[[ ENTRIES SHOWN, beginning ]]
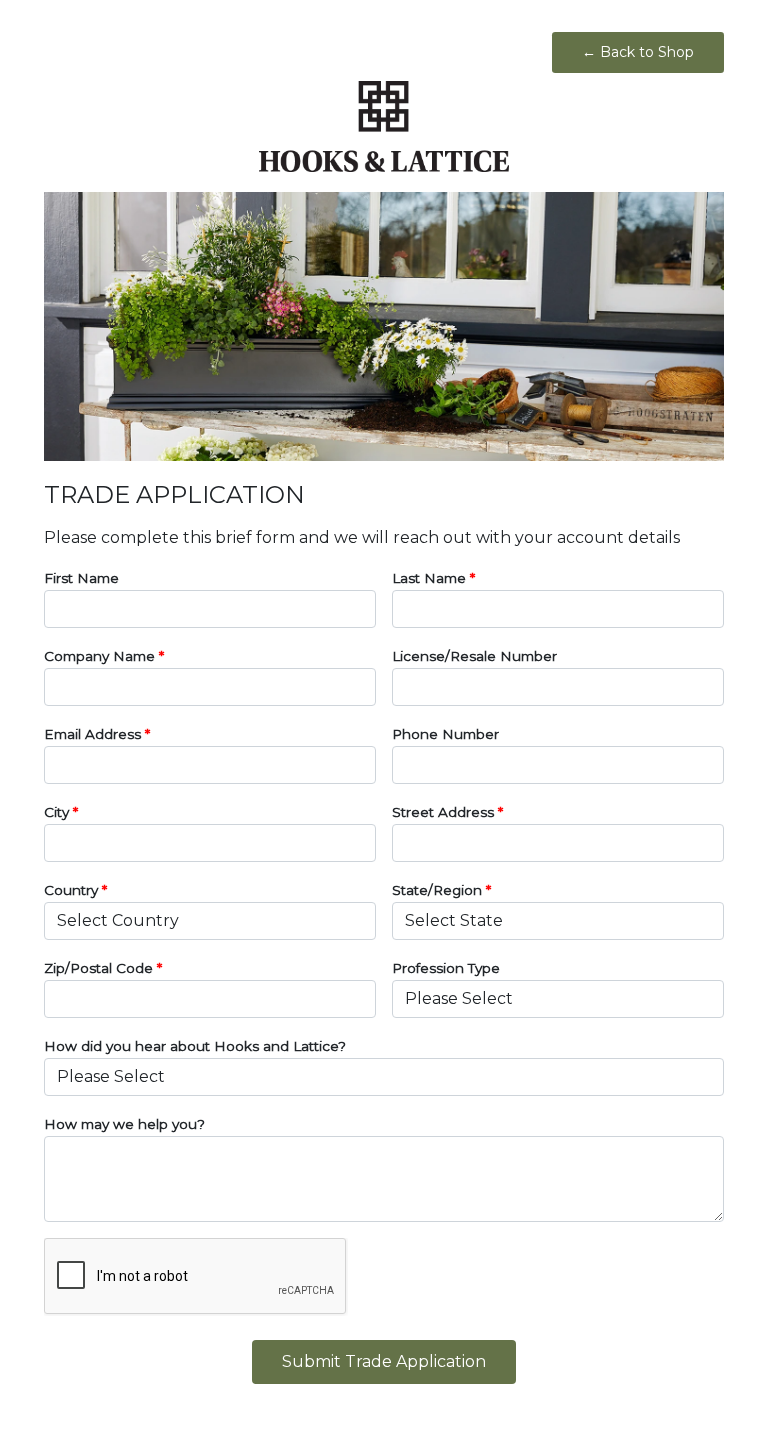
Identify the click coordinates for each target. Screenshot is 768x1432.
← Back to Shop (638, 52)
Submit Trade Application (384, 1361)
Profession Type (446, 968)
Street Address (447, 812)
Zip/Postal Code (103, 968)
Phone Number (445, 734)
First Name (81, 578)
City (61, 812)
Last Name (433, 578)
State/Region (441, 890)
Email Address (97, 734)
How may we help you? (124, 1124)
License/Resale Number (474, 656)
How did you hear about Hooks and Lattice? (195, 1046)
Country (75, 890)
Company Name (104, 656)
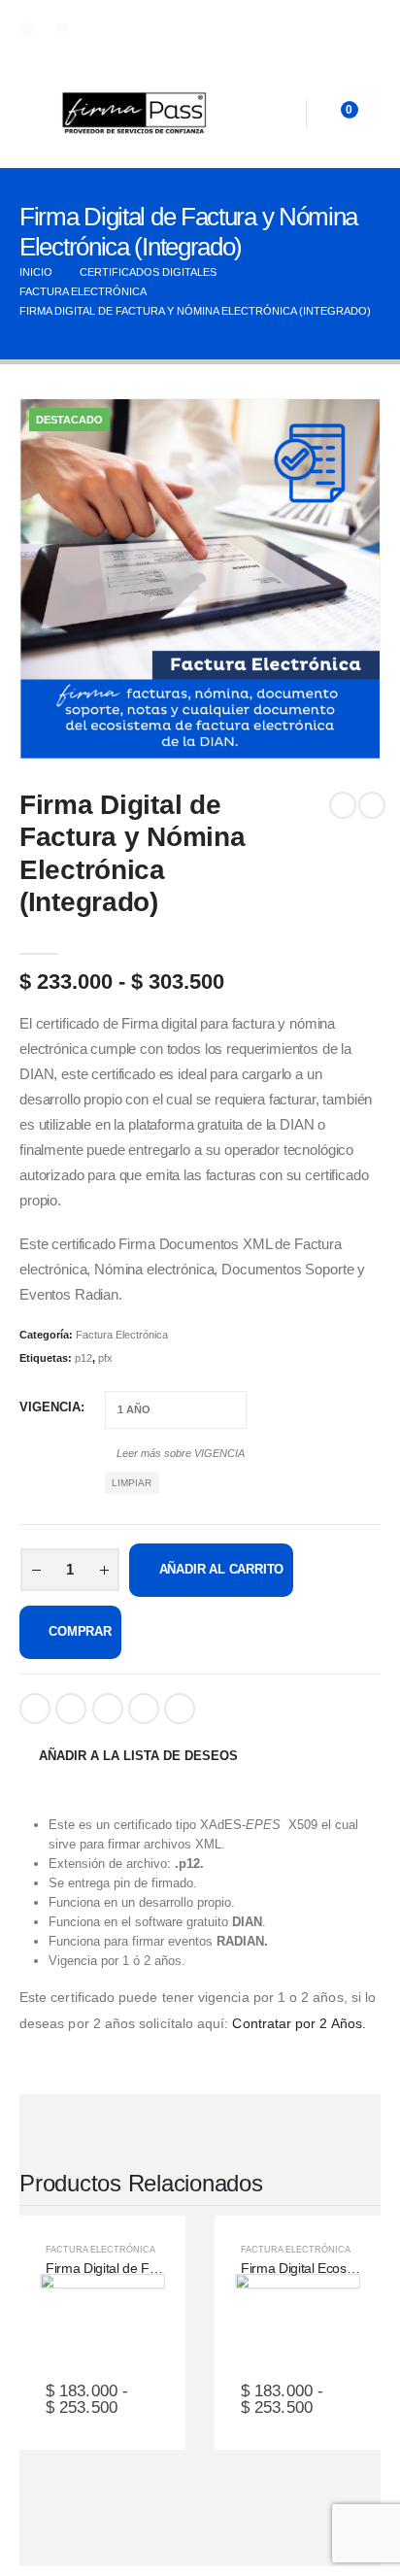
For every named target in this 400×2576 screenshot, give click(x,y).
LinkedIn (107, 1708)
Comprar (80, 1631)
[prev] (342, 805)
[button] (60, 719)
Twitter (70, 1708)
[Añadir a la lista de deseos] (84, 2333)
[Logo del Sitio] (134, 113)
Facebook (34, 1708)
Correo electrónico (179, 1708)
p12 (83, 1358)
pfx (105, 1358)
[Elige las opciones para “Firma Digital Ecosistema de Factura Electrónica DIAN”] (316, 2333)
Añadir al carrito (221, 1569)
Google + (143, 1708)
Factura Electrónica (122, 1334)
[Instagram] (62, 29)
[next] (371, 805)
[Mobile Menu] (36, 113)
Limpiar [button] (131, 1482)
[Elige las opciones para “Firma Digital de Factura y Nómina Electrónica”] (121, 2333)
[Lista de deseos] (279, 114)
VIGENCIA (50, 1407)
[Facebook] (27, 29)
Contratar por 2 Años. (298, 2023)
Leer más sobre (179, 1453)
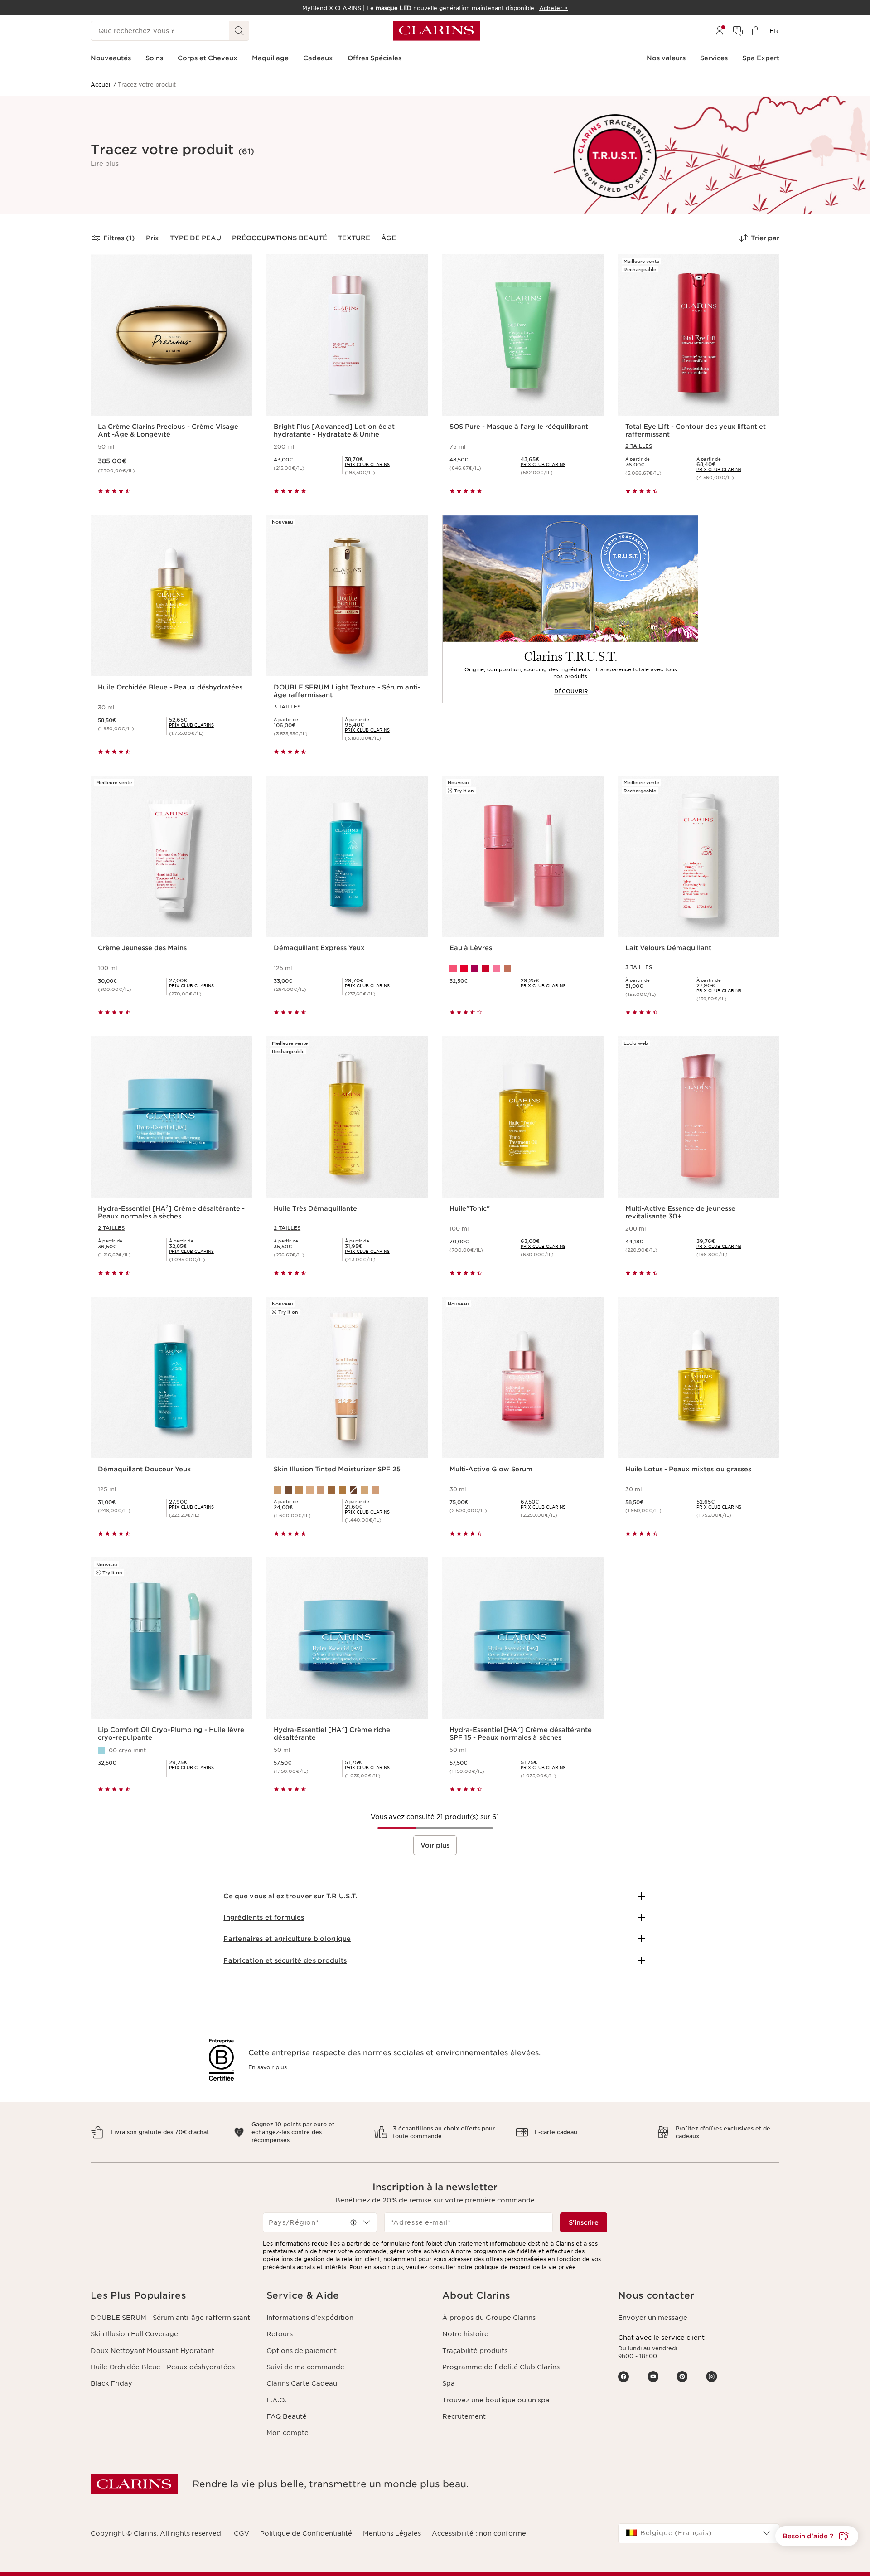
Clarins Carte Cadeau (301, 2383)
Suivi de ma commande (305, 2367)
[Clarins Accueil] (436, 31)
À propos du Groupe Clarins (489, 2317)
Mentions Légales (392, 2533)
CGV (241, 2533)
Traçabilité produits (475, 2350)
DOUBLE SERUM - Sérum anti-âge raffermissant (170, 2317)
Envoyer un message (652, 2317)
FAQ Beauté (286, 2416)
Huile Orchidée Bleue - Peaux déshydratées (163, 2367)
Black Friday (111, 2383)
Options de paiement (301, 2350)
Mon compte (287, 2432)
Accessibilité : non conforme (479, 2533)
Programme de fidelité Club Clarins (501, 2367)
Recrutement (464, 2416)
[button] (105, 163)
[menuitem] (719, 30)
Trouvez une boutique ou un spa (496, 2400)
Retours (279, 2334)
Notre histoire (465, 2334)
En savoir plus (267, 2067)
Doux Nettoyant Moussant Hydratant (152, 2350)
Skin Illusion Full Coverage (134, 2334)
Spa (448, 2383)
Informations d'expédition (309, 2317)
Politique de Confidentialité (306, 2533)
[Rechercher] (239, 31)
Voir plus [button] (435, 1845)
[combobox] (320, 2222)
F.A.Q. (276, 2400)
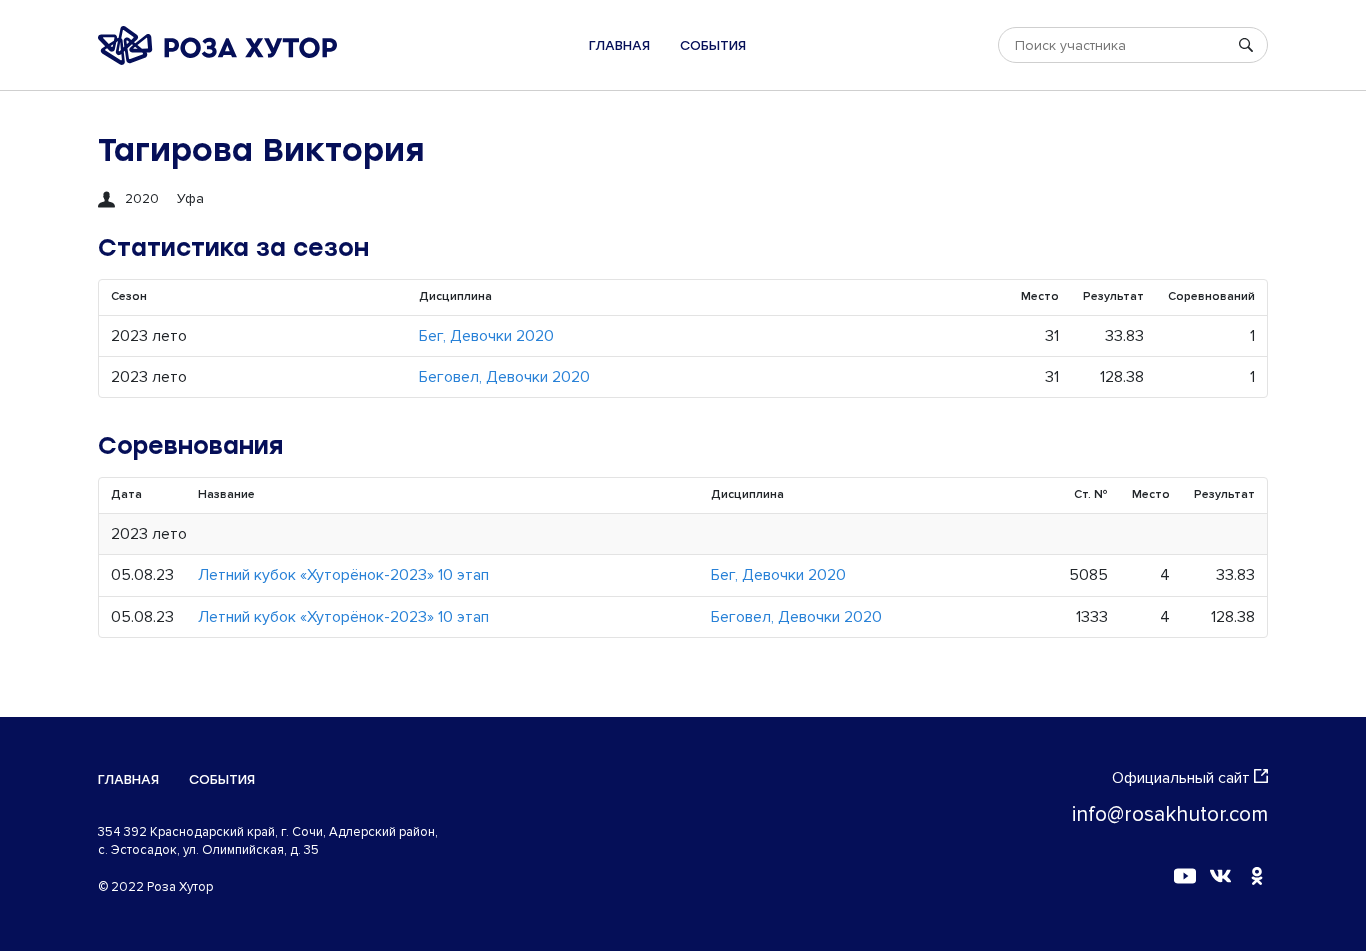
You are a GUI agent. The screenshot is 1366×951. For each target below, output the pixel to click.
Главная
[[ ENTRIES SHOWN, end ]]
◆ **WORK ORDER**: Could you write out every record exactly, leaving the pictures out?

◆ **SOLUTION TO THIS PROBLEM**:
Identify the click coordinates for each target. Screenshot is 768x1432.
← Back to Shop (638, 52)
Submit Trade Application (384, 1361)
Profession Type (446, 968)
Street Address (447, 812)
Zip/Postal Code (103, 968)
Phone Number (445, 734)
First Name (81, 578)
City (61, 812)
Last Name (433, 578)
State/Region (441, 890)
Email Address (97, 734)
How may we help you? (124, 1124)
License/Resale Number (474, 656)
How did you hear about Hooks and Lattice? (195, 1046)
Country (75, 890)
Company Name (104, 656)
For every named target in this 400×2576 screenshot, give click(x,y).
LinkedIn (107, 1708)
Comprar (80, 1631)
[prev] (342, 805)
[button] (60, 719)
Twitter (70, 1708)
[Añadir a la lista de deseos] (84, 2333)
[Logo del Sitio] (134, 113)
Facebook (34, 1708)
Correo electrónico (179, 1708)
p12 (83, 1358)
pfx (105, 1358)
[Elige las opciones para “Firma Digital Ecosistema de Factura Electrónica DIAN”] (316, 2333)
Añadir al carrito (221, 1569)
Google + (143, 1708)
Factura Electrónica (122, 1334)
[Instagram] (62, 29)
[next] (371, 805)
[Mobile Menu] (36, 113)
Limpiar [button] (131, 1482)
[Elige las opciones para “Firma Digital de Factura y Nómina Electrónica”] (121, 2333)
[Lista de deseos] (279, 114)
VIGENCIA (50, 1407)
[Facebook] (27, 29)
Contratar por 2 Años. (298, 2023)
Leer más sobre (179, 1453)
Clarins Carte Cadeau (301, 2383)
Suivi de ma commande (305, 2367)
[Clarins Accueil] (436, 31)
À propos du Groupe Clarins (489, 2317)
Mentions Légales (392, 2533)
CGV (241, 2533)
Traçabilité produits (475, 2350)
DOUBLE SERUM - Sérum anti-âge raffermissant (170, 2317)
Envoyer un message (652, 2317)
FAQ Beauté (286, 2416)
Huile Orchidée Bleue - Peaux déshydratées (163, 2367)
Black Friday (111, 2383)
Options de paiement (301, 2350)
Mon compte (287, 2432)
Accessibilité : non conforme (479, 2533)
Programme de fidelité Club Clarins (501, 2367)
Recrutement (464, 2416)
[button] (105, 163)
[menuitem] (719, 30)
Trouvez une boutique ou un spa (496, 2400)
Retours (279, 2334)
Notre histoire (465, 2334)
En savoir plus (267, 2067)
Doux Nettoyant Moussant Hydratant (152, 2350)
Skin Illusion Full Coverage (134, 2334)
Spa (448, 2383)
Informations d'expédition (309, 2317)
Politique de Confidentialité (306, 2533)
[Rechercher] (239, 31)
Voir plus [button] (435, 1845)
[combobox] (320, 2222)
F.A.Q. (276, 2400)
You are a GUI agent. The screenshot is 1366×951. For each target below, output the pixel to click.
Главная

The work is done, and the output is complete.